Mehrere überbetriebliche Lehrwerkstätten in Mülheim
In der ehemaligen Schule an der Heerstraße, die der frühere Kreishandwerksmeister und SPD-Politiker Willi Loos für die Kreishandwerkerschaft aufgetan hatte, waren laut Barbara Pezzei zunächst auch andere Gewerke untergebracht.
Es wurde aber bald zu eng. Einige andere Innungen wie zum Beispiel die der Friseure, Maler oder Kfz-Betriebe haben in Mülheim ebenfalls Lehrwerkstätten. Die überbetrieblichen Lehrwerkstätten werden mit Landes- und Bundesmitteln gefördert.
Umfangreiches Wissen und unterschiedlichste handwerkliche Fähigkeiten müssen sich auch die Elektroniker in den neun Wochen aneignen, die sie im Laufe ihrer dreieinhalbjährigen Lehrzeit in der überbetrieblichen Lehrwerkstätte verbringen. „Der Beruf ist eben hochtechnisch geworden und außerdem noch ständig im Wandel“, sagt Barbara Pezzei, Geschäftsführerin der Kreishandwerkerschaft.

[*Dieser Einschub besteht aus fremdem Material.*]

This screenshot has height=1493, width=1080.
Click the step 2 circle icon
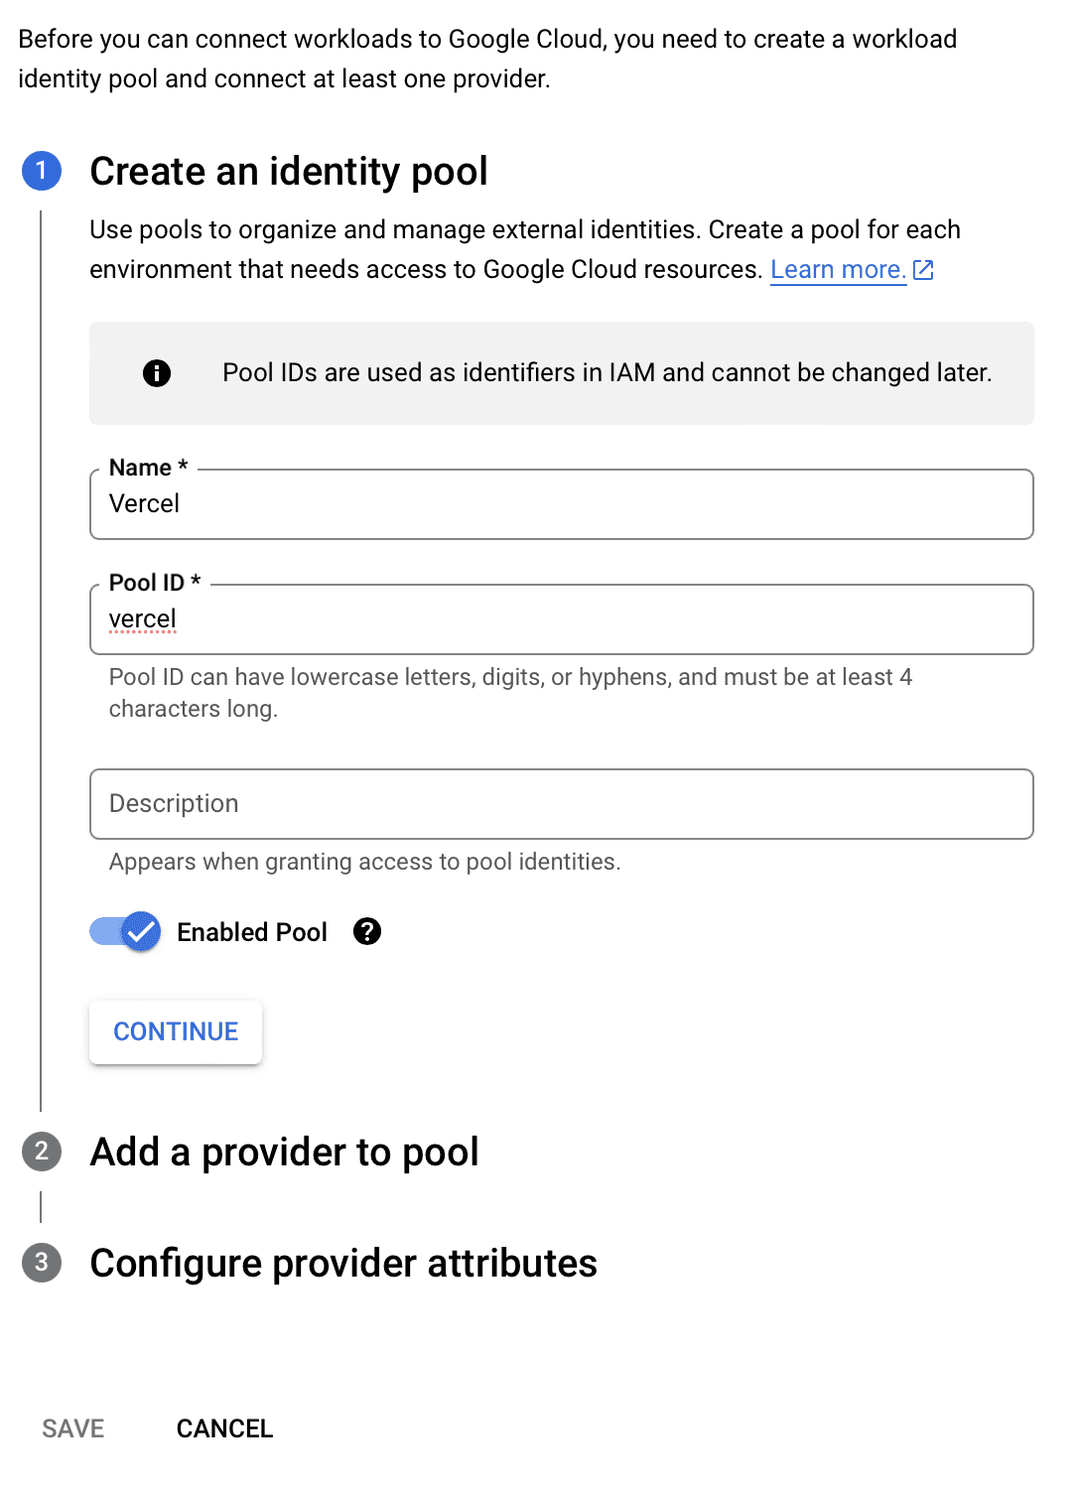42,1152
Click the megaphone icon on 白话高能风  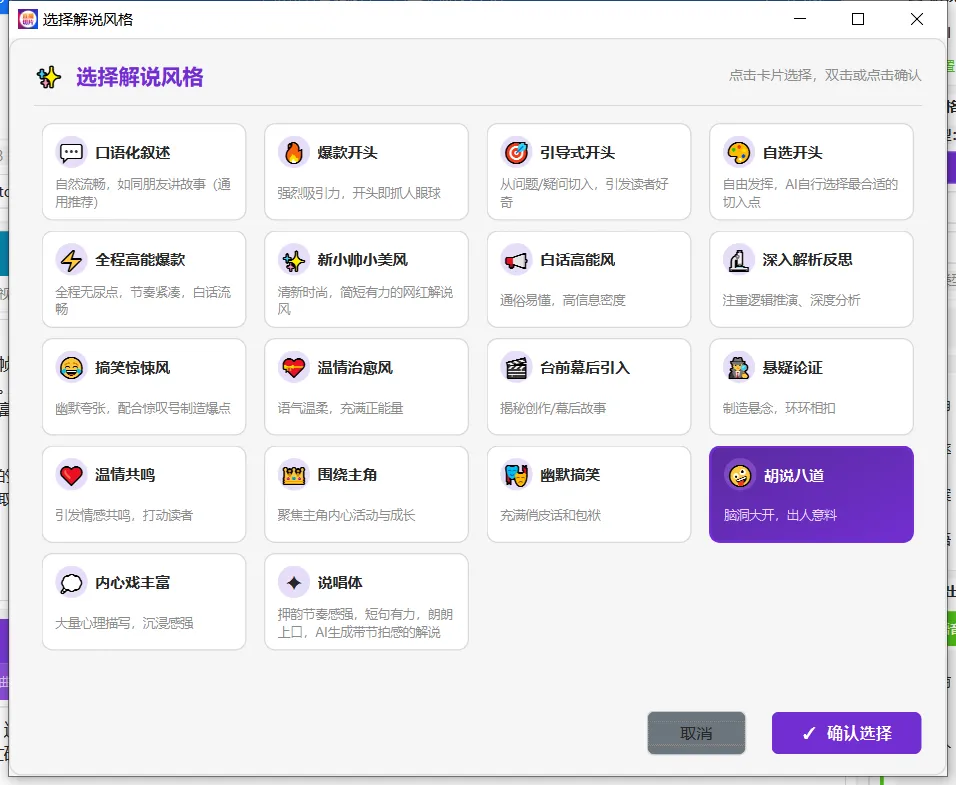click(x=516, y=260)
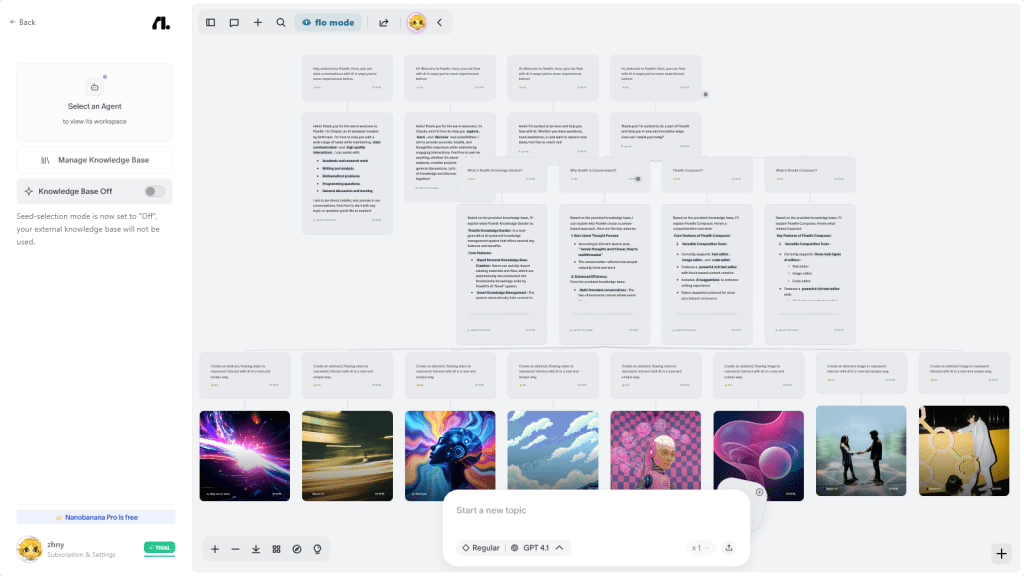
Task: Switch to flo mode tab
Action: point(328,22)
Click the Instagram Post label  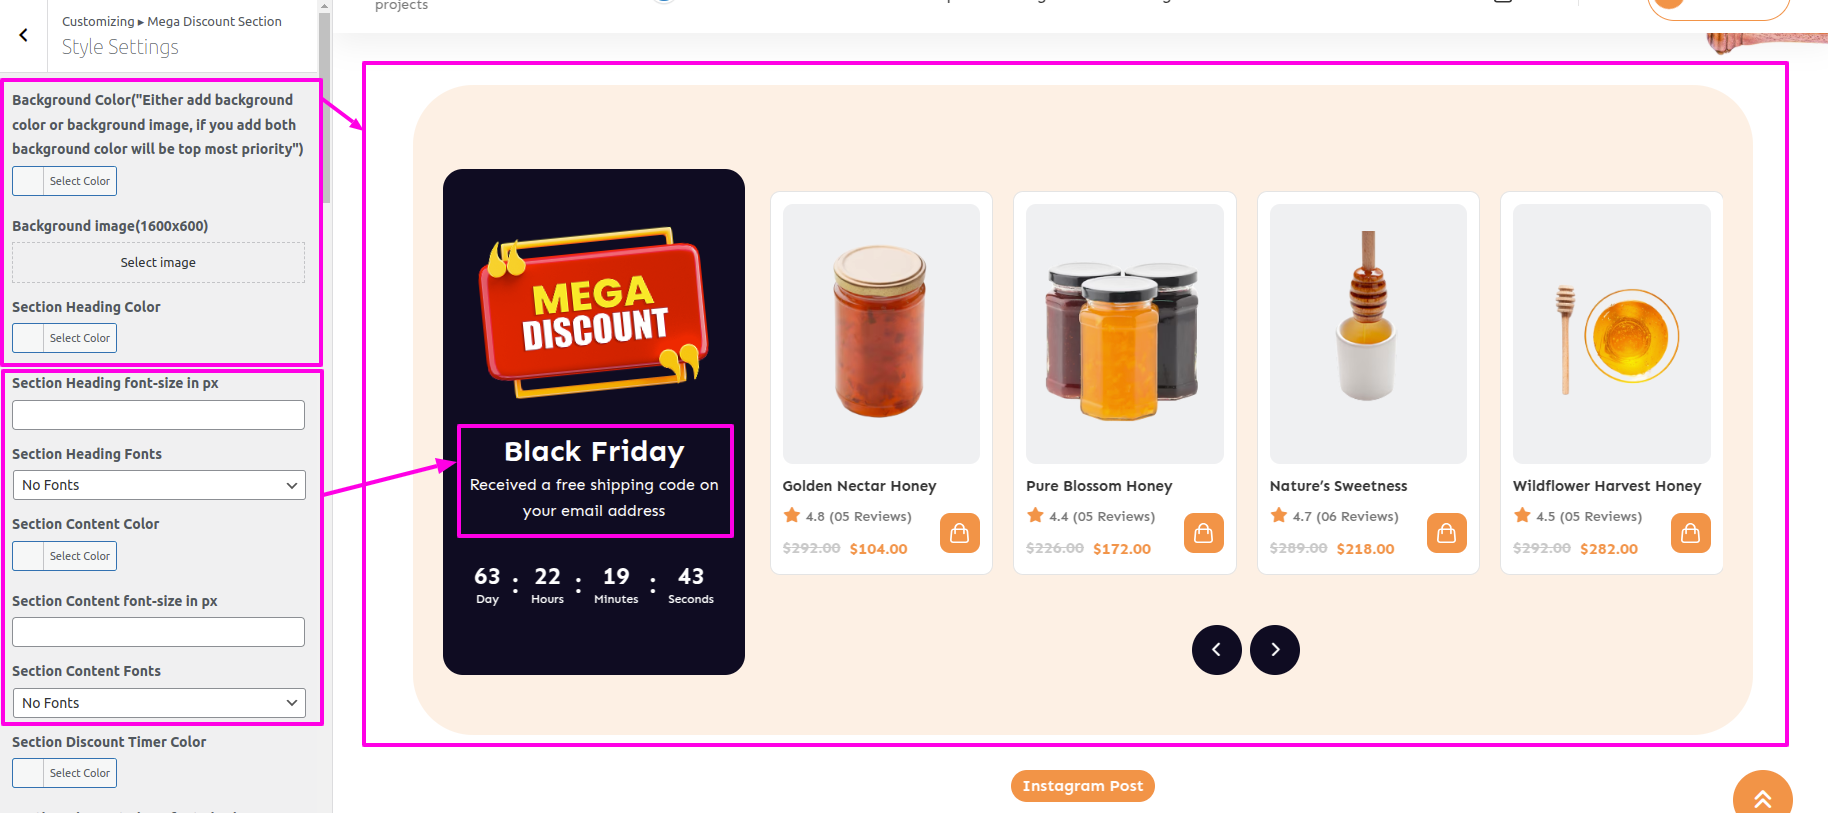[1082, 786]
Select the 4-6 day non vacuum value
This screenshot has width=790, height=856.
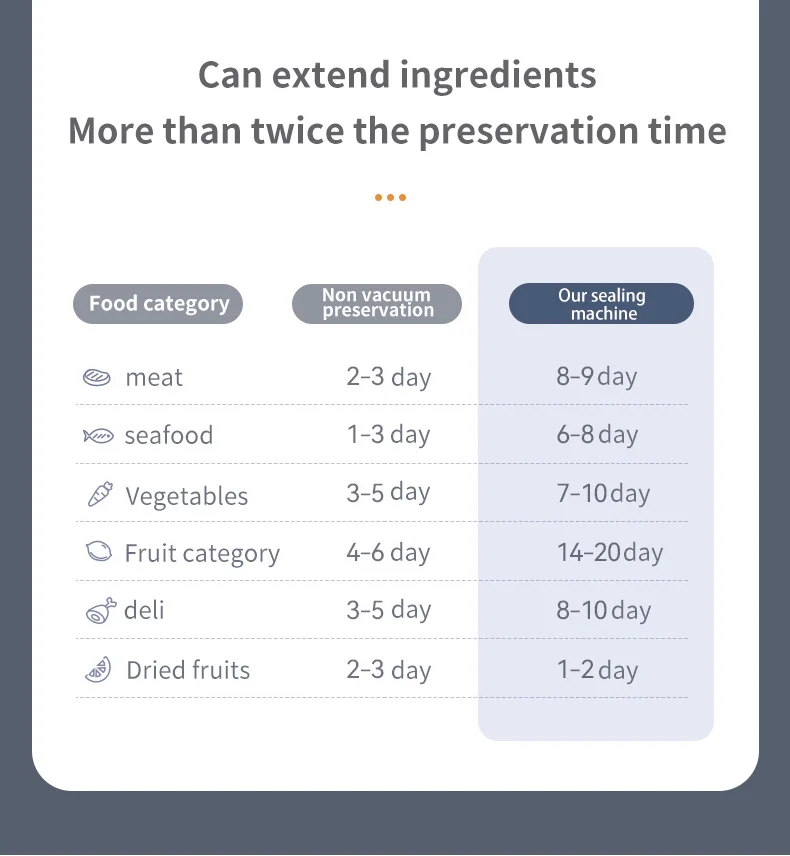tap(388, 552)
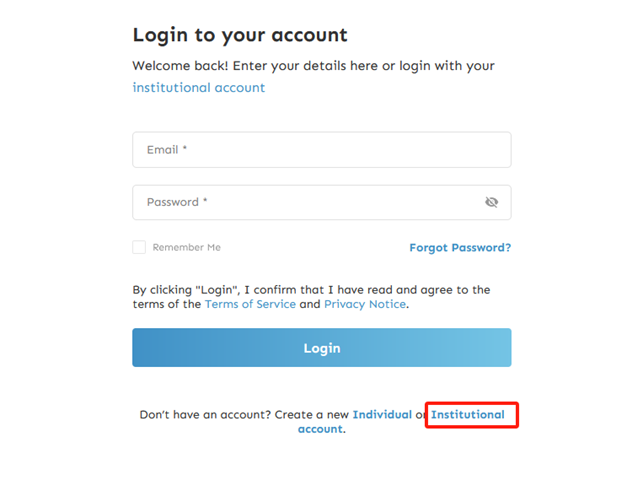The width and height of the screenshot is (643, 480).
Task: Click the Institutional link in the red box
Action: coord(467,415)
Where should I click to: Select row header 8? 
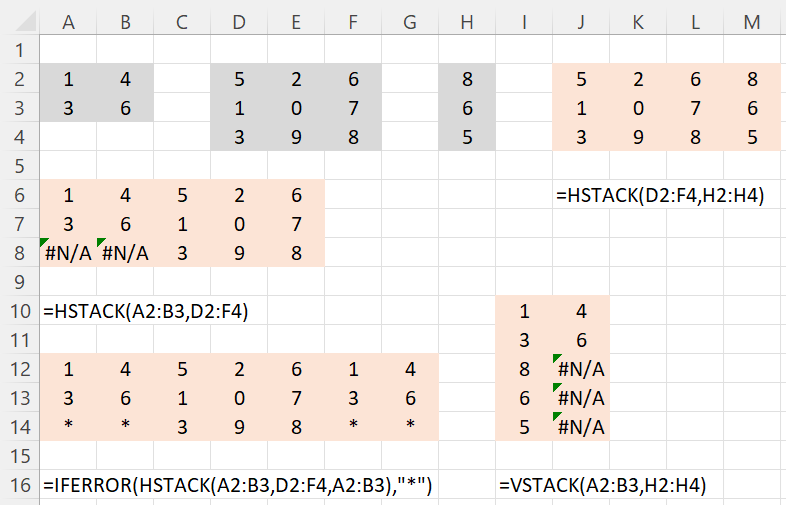coord(20,253)
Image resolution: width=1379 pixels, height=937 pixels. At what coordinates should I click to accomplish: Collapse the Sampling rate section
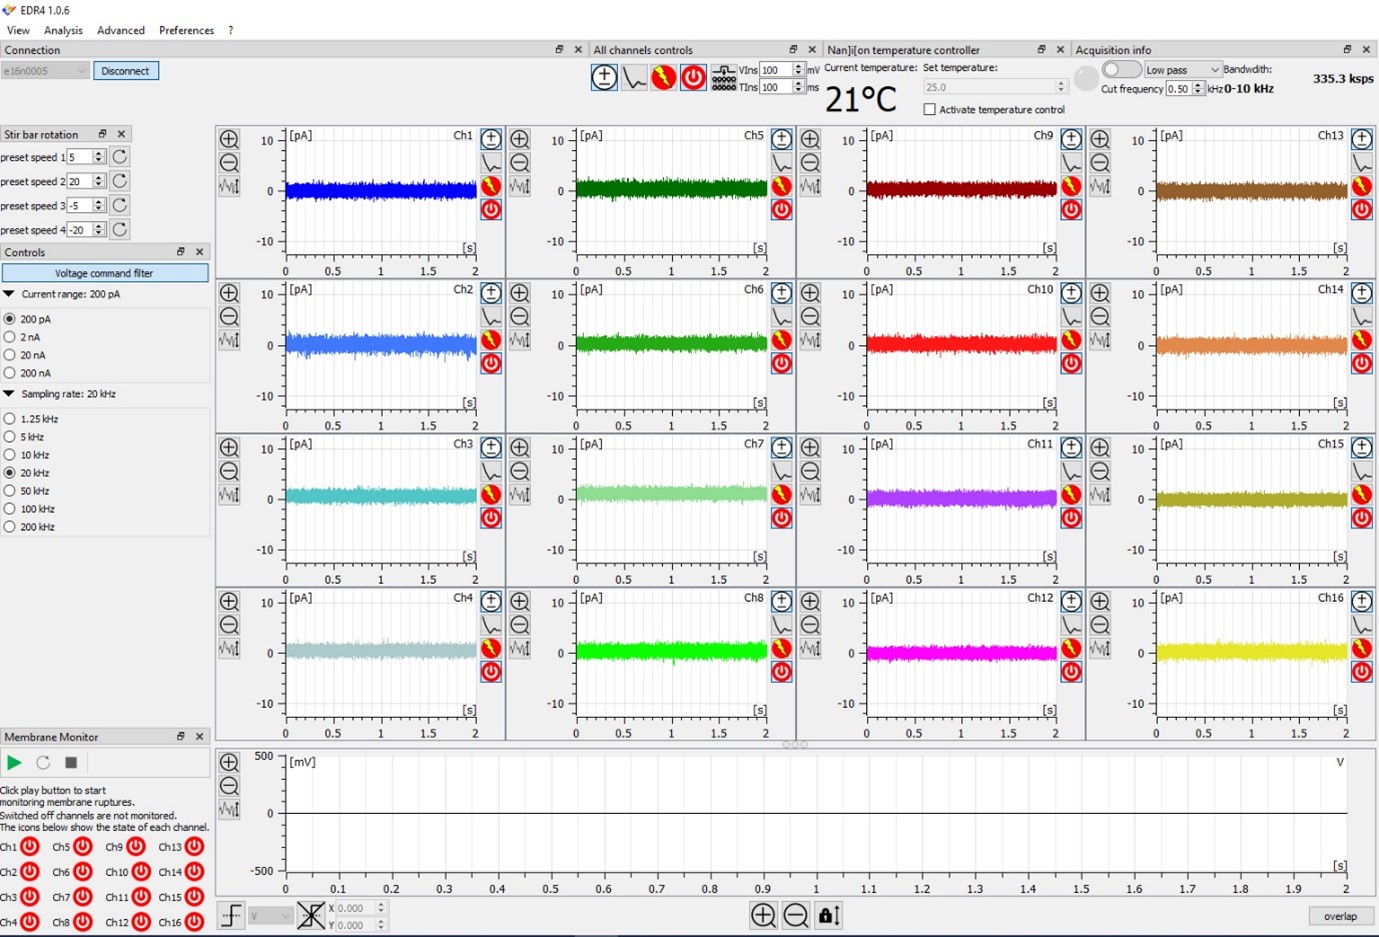point(9,394)
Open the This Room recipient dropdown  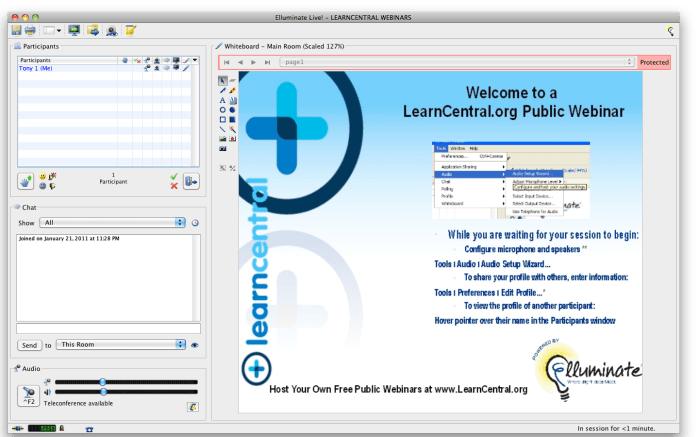point(121,345)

Lehrwerkstatt deckt das ab, was Betriebe nicht vermitteln
„Den Strippenzieher der alten Art gibt es nicht mehr“, bestätigt auch Ausbilder Lothar Klinger. Seine „Jungs“ (selten auch Mädchen) lernen nicht nur die Grundlagen der Netzwerktechnik kennen, sondern auch die Gesetze von Brandmeldetechnik, Alarmtechnik oder Energieversorgungssystemen, usw. „Wir decken ab, was im Betrieb nicht vermittelt wird“, berichtet der Elektromeister. Wichtig sei es, den jungen Leuten konzentriertes und genaues Arbeiten beizubringen. Im dritten Ausbildungsjahr nehme die Arbeit am PC viel Raum ein. „Der Bereich der Programmierung ist unglaublich wichtig geworden“, so Klinger.
Die Azubis im ersten Ausbildungsjahr, die gerade in der Werkstatt „basteln“, sind so weit noch nicht vorgedrungen. Auch Joel Schmidt, beschäftigt bei einem Gebäudetechnik-Betrieb in Oberhausen, tüftelt noch an seinem Netzwerktester. Was er in seiner Ausbildung schon gelernt hat? „Steckdosen anzubringen. Leitungen zu verlegen, Schaltkästen zu bauen. . .“ Langweilig sei es bisher nie gewesen.